Hypothesis / aims of study
Neurogenic lower urinary tract dysfunction (NLUTD) affects the majority of individuals with spinal cord injury or disease (SCI/D). The main concern in NLUTD is renal damage as a result of excessive storage detrusor pressures due to low bladder compliance or detrusor overactivity with detrusor sphincter dyssynergia. In order to detect possible threats for renal health, NLUTD needs to be evaluated using (video)urodynamic studies (V)UDS). Regular (V)UDS are usually established in the subacute to chronic phase of SCI/D and not during the acute phase. Thus, there is a lack of data regarding the course of NLUTD during the acute and subacute phase after SCI/D. We have therefore investigated the course of NLUTD during and after primary rehabilitation in individuals with SCI/D.

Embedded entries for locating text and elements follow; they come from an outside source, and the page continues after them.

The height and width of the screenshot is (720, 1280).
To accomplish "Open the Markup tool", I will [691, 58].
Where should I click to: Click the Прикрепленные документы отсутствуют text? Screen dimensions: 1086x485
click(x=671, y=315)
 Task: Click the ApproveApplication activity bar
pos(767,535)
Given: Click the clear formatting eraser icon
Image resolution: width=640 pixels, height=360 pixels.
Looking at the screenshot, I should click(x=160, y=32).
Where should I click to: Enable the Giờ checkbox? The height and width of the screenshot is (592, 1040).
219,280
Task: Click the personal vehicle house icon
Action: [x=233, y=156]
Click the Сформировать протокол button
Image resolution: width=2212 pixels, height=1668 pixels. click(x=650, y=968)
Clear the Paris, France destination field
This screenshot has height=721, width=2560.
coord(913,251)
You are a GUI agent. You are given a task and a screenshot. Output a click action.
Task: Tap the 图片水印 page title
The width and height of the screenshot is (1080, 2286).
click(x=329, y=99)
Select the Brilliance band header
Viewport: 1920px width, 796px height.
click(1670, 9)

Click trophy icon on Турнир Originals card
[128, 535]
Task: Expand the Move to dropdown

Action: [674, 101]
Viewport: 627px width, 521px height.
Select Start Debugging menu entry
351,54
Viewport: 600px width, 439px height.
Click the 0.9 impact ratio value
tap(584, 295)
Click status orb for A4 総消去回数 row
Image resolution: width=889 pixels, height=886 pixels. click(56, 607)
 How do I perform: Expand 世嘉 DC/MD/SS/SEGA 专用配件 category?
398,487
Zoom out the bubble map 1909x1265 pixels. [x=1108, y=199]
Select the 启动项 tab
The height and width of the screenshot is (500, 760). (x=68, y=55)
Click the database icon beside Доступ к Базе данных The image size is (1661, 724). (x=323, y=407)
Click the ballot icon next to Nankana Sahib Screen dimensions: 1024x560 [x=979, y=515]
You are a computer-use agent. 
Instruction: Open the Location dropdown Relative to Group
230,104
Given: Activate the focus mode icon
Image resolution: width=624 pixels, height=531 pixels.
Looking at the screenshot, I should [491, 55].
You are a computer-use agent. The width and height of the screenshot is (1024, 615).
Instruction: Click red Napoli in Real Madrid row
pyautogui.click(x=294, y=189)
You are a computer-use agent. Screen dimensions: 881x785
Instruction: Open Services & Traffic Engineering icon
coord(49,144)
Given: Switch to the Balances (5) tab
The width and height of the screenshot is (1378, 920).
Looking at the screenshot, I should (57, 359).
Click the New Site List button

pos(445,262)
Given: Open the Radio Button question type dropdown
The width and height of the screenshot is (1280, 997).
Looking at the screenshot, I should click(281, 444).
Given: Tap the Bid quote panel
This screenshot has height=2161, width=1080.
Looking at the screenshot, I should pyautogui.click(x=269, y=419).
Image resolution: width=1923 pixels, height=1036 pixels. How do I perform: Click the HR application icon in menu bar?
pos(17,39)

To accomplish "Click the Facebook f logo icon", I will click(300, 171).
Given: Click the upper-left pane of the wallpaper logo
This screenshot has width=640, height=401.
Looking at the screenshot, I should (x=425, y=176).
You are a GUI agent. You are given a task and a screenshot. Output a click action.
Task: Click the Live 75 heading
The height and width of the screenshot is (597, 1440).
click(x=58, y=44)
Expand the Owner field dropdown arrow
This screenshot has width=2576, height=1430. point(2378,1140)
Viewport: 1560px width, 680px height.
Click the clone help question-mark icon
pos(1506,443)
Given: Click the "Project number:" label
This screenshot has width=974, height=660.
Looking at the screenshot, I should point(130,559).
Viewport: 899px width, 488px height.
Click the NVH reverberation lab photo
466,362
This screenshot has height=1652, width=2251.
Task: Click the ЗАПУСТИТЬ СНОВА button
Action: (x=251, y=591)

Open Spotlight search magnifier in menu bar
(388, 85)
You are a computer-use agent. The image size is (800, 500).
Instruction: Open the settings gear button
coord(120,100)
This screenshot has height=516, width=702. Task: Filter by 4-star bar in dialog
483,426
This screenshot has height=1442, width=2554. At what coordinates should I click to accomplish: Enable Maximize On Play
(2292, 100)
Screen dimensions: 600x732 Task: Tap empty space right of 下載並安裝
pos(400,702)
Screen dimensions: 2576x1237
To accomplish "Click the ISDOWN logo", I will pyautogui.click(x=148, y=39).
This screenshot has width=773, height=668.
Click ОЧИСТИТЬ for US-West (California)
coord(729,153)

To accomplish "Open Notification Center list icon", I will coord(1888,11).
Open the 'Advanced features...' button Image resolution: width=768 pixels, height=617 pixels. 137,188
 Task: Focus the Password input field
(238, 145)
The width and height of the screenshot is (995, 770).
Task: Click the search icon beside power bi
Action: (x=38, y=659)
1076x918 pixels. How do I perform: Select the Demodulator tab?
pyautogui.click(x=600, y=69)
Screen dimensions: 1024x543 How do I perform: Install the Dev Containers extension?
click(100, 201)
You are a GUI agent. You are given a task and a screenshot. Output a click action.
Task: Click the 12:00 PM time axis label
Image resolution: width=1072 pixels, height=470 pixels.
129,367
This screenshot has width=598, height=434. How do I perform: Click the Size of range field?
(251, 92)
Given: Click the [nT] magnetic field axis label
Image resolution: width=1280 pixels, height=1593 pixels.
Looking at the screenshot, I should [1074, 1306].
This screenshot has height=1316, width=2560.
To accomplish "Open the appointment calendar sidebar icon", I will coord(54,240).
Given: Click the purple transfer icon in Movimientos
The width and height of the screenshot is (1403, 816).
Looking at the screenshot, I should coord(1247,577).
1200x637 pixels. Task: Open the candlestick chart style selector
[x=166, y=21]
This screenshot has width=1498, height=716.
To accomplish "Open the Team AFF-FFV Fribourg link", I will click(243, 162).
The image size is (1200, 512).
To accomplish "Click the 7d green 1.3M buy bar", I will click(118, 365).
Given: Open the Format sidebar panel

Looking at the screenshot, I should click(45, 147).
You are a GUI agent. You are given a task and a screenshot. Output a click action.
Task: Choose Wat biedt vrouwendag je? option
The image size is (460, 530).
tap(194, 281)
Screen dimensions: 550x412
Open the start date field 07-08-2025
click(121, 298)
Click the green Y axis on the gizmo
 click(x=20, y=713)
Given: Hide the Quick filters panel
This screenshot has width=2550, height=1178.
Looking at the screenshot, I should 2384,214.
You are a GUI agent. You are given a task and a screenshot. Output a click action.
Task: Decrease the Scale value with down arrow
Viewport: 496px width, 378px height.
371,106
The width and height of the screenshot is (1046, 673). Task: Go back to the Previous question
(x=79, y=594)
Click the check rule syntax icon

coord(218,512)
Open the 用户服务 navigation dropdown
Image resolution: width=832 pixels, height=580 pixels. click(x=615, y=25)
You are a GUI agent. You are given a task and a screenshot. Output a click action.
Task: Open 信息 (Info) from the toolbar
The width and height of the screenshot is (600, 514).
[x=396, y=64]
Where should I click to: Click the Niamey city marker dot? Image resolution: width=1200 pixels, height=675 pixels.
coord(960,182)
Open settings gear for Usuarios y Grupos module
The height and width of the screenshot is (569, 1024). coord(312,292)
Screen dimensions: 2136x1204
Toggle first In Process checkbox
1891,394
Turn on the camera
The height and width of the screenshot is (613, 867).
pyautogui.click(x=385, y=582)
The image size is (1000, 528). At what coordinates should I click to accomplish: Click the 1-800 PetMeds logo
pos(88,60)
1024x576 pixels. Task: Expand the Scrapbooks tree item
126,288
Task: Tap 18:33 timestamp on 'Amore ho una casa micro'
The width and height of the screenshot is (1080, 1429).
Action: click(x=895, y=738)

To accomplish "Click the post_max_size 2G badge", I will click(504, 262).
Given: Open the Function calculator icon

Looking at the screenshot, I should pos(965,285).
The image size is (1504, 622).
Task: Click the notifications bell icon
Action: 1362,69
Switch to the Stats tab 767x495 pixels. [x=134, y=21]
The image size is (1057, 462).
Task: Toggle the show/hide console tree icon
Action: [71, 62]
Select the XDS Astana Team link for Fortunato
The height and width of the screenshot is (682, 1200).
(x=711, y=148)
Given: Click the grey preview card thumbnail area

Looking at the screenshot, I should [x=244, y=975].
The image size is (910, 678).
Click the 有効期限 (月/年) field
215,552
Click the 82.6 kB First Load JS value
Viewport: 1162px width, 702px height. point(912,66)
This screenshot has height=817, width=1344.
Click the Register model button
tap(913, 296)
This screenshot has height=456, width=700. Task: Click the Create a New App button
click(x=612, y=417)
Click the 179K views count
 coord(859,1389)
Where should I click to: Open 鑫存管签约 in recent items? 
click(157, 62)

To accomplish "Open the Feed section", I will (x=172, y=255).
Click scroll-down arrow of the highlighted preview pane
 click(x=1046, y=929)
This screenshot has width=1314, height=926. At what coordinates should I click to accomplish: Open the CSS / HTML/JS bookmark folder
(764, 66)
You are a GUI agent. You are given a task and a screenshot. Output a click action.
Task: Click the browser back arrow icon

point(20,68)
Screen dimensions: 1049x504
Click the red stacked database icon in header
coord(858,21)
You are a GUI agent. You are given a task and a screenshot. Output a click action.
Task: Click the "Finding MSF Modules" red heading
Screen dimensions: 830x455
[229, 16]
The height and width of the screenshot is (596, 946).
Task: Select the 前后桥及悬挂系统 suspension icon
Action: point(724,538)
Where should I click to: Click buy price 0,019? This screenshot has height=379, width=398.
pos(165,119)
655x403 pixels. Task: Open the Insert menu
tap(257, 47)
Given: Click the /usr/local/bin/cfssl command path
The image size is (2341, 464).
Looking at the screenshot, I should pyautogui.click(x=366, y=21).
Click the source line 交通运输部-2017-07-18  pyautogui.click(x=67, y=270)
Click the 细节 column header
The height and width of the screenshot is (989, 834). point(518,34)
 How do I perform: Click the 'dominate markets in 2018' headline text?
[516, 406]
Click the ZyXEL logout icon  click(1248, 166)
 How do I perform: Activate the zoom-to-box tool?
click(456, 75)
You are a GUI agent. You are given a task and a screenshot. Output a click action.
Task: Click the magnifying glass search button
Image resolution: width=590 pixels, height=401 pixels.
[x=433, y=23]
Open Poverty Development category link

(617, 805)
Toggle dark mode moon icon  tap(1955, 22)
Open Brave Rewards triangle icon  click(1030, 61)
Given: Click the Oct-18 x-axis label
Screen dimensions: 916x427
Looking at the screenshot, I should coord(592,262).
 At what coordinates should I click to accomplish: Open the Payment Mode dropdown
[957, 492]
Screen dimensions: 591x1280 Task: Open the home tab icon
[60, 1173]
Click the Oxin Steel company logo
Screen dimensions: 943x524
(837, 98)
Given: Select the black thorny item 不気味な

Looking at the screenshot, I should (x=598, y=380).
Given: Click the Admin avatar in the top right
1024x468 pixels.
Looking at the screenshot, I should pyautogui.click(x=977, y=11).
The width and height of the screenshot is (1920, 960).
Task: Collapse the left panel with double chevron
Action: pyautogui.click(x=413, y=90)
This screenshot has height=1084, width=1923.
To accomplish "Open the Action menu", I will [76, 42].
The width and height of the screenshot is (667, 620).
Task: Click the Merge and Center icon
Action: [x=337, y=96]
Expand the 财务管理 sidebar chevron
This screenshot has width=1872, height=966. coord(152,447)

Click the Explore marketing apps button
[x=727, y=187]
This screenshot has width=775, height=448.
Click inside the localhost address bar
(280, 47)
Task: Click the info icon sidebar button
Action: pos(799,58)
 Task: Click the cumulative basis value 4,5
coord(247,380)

Study design, materials and methods
Individuals completing primary rehabilitation for SCI/D in a specialized rehabilitation center between 2015 and 2017 were evaluated. Personal information and bladder management, medication and urodynamic data were collected at three time points: first urodynamic examination, last examination during primary rehabilitation and first examination after primary rehabilitation. Urodynamic data were analyzed for four lesion categories: cervical, high-thoracic (from T6), low-thoracic and lumbo-sacral. The changes in the urodynamic parameters over time and the differences between the lesion categories were evaluated using non-parametric analysis of variance and post-hoc analysis with the Wilcoxon signed-rank test. Furthermore, the number of individuals with detrusor overactivity within the first 40 days after SCI/D was determined. The statistical analyses were performed using the SPSS software (version 25, IBM, Somers, NY, USA). A p-value of ≤ 0.05 was considered significant.
Results
The data of 207 men (75.8%) and 66 women (24.2%) with a mean age of 55±19 years were analyzed. The first urodynamic examination took place a median 63 days (50 / 83 days) after SCI/D. Median bladder capacity, maximum detrusor pressure and compliance were 460ml (390 / 500ml), 10cmH2O (5 / 30cmH2O), and 70ml/cmH2O (40 / 100ml/cmH2O), respectively. There was a significant (p=0.002) increase in maximum detrusor pressure in individuals with cervical or thoracic lesions, and values were significantly (p= 0.02) greater compared to individuals with a lumbo-sacral lesion. At the last examination during primary rehabilitation (24.5, 20.3 / 30.3 weeks after SCI/D), median bladder capacity, maximum detrusor pressure and compliance were 450ml (350 / 480ml), 17cmH2O (6 / 40cmH2O) and 61ml/cmH2O (32 / 110ml/cmH2O), respectively. In the first examination after primary rehabilitation (10.6, 9.2 / 12.8 months after SCI/D), maximum detrusor pressure increased to 20cmH2O (8 / 40cmH2O) whereas bladder capacity and compliance decreased to 430ml (330 / 493ml) and 65ml/cmH2O (32 / 106ml/cmH2O), respectively. The proportion of individuals who required detrusor relaxation increased from 5.6% at the initial assessment to 31% at the after-rehabilitation assessment. The need was greater in individuals with cervical or thoracic lesions (35.3%) compared to the ones with lumbo-sacral lesions (15.4%). Detrusor overactivity was observed in 11 of 24 individuals (45.8%, 25.6-67.2%) with an initial (V)UDS within the first 40 days after SCI/D.
Interpretation of results
There is a gradual deterioration of lower urinary tract function after SCI/D which is reflected in the decrease in bladder volume and compliance and the increase in maximum detrusor pressure during the storage phase and the need for detrusor relaxation. Almost half of the evaluated individuals showed detrusor overactivity during the first 40 days after SCI/D. This is in contrast to the common concept of an acontractile detrusor during spinal shock after SCI/D.